INPUT:
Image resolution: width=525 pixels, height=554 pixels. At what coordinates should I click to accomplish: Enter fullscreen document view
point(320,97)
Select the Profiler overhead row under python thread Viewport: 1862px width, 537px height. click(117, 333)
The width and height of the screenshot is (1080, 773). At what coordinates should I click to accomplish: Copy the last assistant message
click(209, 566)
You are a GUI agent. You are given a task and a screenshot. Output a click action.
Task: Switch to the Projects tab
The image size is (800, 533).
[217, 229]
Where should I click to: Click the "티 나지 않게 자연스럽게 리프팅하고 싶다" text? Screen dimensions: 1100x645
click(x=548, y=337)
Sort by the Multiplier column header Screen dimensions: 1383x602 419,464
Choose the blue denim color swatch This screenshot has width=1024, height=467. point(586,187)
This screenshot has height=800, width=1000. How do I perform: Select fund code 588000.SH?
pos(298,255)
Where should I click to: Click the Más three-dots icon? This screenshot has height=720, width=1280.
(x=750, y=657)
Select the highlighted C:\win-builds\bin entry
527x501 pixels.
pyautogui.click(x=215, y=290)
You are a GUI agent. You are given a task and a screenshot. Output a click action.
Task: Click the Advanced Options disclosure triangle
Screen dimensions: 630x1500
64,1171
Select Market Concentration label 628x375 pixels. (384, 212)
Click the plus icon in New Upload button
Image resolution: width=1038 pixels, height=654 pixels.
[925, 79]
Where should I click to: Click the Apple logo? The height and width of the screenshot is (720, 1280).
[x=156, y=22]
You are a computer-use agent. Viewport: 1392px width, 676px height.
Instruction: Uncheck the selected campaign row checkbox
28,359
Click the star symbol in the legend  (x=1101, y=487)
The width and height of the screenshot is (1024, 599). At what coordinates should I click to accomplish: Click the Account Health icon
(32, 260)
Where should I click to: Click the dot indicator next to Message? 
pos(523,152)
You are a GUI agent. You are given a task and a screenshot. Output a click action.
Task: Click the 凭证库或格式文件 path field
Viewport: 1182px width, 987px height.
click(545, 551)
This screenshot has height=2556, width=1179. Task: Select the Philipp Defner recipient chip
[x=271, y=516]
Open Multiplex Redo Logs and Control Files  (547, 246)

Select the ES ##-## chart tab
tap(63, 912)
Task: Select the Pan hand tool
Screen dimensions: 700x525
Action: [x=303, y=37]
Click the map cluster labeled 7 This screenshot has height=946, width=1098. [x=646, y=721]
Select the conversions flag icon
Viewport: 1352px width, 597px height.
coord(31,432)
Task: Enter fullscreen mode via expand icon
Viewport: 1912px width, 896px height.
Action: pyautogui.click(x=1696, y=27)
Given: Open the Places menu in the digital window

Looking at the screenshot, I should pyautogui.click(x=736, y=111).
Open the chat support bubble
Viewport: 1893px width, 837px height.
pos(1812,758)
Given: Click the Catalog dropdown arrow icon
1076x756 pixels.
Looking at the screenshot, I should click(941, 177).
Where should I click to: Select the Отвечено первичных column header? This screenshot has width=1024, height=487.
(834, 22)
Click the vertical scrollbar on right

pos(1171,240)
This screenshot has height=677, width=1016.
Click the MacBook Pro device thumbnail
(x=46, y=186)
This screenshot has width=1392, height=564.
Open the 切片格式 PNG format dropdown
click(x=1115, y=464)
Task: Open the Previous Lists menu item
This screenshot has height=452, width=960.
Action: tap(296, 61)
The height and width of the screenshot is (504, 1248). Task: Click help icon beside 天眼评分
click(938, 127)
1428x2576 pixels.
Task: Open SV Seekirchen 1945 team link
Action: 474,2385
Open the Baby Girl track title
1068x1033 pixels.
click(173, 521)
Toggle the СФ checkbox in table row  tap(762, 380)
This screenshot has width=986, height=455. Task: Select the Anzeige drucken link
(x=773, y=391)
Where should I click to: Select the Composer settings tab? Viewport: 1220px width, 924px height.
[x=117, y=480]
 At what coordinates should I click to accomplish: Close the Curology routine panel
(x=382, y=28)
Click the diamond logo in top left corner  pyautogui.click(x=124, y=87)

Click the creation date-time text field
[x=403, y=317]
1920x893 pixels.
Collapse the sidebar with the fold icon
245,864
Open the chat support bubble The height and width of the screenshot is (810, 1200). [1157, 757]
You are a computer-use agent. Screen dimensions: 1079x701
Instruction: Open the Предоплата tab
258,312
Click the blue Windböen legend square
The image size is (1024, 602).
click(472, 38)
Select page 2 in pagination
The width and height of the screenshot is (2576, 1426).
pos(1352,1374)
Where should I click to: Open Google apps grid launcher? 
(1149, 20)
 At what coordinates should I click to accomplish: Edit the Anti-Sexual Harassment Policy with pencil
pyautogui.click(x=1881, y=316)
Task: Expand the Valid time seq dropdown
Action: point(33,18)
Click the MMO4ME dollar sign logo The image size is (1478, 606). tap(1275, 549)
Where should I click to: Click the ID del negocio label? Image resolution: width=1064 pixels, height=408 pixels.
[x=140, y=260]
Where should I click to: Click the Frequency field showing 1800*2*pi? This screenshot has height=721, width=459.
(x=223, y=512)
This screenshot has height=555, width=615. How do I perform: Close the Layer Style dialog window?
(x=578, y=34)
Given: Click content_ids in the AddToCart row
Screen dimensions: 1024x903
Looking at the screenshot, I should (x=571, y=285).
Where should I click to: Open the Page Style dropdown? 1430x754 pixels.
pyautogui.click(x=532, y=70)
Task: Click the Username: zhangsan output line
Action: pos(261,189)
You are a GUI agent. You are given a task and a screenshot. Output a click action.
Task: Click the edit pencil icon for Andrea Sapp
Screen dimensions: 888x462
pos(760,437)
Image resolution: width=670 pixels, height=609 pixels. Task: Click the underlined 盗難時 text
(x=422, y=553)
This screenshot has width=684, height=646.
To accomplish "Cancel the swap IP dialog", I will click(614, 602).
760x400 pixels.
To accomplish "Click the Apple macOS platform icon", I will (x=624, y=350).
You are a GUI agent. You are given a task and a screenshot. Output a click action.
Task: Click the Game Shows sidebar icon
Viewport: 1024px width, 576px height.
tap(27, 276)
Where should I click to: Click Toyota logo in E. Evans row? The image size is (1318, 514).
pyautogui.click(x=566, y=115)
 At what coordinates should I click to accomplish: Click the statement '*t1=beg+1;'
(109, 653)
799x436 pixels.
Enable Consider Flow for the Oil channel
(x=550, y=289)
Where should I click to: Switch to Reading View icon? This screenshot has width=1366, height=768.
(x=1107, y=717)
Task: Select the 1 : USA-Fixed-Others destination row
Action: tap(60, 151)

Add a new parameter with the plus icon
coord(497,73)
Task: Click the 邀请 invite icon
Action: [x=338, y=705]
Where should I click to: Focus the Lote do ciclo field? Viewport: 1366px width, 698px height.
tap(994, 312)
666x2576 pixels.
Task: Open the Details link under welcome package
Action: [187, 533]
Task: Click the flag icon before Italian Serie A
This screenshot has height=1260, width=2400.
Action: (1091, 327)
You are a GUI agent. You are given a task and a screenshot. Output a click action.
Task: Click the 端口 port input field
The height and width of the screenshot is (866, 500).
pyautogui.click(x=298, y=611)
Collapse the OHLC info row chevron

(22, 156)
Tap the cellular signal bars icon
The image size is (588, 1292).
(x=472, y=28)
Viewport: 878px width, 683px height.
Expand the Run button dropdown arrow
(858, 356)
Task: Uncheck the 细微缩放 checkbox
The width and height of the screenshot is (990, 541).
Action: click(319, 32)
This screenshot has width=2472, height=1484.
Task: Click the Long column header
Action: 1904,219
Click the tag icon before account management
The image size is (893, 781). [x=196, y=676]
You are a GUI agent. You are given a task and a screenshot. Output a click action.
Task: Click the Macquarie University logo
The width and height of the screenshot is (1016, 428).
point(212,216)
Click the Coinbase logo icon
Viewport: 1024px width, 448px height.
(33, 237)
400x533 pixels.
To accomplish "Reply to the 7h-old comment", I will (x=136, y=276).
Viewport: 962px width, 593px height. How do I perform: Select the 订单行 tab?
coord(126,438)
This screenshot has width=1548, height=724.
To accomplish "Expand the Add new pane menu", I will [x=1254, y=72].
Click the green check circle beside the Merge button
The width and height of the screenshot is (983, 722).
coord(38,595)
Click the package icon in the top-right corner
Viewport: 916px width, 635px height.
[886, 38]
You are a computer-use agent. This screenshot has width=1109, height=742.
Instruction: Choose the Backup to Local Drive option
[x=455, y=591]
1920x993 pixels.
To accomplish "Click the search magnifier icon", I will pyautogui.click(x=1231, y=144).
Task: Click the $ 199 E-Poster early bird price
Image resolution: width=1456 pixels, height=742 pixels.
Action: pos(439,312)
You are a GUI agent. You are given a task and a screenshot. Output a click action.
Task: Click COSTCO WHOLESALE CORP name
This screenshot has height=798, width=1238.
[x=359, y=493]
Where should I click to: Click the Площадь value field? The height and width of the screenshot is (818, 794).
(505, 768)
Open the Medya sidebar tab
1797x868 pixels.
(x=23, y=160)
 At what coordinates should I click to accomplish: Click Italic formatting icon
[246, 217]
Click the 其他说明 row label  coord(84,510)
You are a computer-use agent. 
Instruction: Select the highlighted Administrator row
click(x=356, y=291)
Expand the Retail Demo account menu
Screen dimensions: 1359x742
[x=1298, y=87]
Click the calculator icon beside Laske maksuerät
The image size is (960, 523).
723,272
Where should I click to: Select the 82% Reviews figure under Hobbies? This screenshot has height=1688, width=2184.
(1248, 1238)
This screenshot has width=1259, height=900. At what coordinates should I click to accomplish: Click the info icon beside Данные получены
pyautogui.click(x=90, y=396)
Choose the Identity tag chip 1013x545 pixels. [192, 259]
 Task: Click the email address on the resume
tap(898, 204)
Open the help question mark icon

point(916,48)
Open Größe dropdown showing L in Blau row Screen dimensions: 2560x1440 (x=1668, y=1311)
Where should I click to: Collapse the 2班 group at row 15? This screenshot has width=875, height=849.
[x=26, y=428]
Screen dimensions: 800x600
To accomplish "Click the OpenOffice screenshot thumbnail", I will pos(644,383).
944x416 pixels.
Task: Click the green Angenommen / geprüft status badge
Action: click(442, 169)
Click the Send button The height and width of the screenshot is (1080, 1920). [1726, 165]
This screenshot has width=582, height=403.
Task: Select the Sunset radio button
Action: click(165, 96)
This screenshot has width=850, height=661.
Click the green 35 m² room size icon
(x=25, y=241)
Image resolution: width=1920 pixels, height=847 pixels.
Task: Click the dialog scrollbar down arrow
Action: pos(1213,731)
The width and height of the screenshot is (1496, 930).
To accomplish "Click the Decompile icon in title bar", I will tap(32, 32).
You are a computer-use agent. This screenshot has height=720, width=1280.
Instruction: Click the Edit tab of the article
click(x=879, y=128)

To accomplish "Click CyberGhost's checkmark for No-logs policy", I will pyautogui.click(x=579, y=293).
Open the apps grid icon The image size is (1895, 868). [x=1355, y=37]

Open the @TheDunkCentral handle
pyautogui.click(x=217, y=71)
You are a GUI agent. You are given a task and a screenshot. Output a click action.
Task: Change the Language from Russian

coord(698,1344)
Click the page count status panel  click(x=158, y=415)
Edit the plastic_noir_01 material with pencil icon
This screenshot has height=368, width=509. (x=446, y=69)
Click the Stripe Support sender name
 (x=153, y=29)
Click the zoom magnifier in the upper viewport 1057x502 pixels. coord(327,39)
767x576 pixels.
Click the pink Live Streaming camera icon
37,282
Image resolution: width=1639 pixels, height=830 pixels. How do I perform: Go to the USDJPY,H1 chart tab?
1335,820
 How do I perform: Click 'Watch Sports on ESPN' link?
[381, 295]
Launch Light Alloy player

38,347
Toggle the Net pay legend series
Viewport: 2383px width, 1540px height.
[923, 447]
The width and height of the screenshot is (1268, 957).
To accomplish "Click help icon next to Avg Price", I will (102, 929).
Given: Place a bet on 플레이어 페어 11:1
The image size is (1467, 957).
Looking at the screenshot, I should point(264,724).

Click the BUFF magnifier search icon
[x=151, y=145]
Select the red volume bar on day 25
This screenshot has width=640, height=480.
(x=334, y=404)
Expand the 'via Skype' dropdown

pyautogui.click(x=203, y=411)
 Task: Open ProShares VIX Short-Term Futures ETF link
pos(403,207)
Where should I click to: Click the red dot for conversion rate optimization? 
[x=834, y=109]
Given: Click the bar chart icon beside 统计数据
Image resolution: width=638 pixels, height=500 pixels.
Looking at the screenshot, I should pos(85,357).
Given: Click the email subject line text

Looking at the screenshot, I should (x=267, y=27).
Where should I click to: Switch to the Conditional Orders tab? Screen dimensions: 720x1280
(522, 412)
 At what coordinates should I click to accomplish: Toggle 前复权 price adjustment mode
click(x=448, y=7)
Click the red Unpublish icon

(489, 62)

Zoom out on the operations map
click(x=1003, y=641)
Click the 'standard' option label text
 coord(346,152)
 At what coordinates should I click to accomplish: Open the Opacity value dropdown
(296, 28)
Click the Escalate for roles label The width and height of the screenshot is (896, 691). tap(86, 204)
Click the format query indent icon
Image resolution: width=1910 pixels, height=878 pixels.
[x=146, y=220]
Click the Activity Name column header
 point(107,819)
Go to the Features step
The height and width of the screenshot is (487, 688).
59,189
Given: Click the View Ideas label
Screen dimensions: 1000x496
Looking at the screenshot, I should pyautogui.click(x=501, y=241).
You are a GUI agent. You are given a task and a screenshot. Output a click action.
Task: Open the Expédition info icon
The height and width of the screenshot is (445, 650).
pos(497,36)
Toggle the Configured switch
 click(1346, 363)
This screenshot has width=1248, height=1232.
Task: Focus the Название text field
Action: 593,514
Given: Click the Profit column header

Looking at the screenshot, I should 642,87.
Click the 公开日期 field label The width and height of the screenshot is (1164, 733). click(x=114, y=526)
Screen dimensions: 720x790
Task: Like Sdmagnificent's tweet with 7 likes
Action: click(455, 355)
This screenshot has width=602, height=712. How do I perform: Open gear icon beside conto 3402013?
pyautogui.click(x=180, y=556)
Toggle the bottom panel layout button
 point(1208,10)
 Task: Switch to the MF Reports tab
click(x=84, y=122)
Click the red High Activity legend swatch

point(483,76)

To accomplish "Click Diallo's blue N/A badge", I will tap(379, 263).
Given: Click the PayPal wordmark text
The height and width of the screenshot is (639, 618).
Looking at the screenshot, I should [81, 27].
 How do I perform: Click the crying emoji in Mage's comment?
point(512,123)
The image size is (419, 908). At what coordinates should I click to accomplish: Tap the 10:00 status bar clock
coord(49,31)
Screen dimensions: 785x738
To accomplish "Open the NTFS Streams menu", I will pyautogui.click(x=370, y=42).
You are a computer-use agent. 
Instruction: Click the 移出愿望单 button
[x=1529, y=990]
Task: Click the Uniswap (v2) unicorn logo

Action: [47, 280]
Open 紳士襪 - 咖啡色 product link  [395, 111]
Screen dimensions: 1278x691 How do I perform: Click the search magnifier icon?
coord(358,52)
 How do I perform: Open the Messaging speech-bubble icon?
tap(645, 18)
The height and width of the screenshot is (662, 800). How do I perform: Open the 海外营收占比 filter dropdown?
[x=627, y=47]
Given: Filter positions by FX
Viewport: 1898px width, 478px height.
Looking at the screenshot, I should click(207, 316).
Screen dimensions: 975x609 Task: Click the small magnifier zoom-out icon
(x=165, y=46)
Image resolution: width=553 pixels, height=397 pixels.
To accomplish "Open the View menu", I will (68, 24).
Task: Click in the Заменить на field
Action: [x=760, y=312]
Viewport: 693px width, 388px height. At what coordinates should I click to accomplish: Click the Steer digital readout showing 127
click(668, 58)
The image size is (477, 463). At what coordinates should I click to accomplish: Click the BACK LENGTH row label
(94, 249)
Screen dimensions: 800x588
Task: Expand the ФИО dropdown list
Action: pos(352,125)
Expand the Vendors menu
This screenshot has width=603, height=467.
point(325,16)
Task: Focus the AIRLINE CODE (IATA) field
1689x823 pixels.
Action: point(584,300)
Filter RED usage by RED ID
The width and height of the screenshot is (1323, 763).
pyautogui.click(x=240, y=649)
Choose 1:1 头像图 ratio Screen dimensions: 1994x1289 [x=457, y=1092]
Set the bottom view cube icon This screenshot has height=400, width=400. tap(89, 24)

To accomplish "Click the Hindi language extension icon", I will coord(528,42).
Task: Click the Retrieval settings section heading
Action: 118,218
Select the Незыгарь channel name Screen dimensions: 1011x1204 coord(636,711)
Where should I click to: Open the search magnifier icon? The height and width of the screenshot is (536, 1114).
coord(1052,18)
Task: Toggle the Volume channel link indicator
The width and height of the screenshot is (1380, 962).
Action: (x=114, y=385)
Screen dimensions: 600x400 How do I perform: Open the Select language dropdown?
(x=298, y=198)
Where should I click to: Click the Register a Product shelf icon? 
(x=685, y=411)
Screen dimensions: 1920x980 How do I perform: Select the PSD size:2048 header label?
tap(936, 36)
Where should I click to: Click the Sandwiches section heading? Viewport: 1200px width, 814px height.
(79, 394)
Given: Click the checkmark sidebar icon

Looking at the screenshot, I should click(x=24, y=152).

WORK INSTRUCTIONS:
Lines containing the word "chat" are to be located in the entries and copied.

EXERCISE RESULT:
Open the chat support bubble
Open the chat support bubble The height and width of the screenshot is (810, 1200). [1157, 757]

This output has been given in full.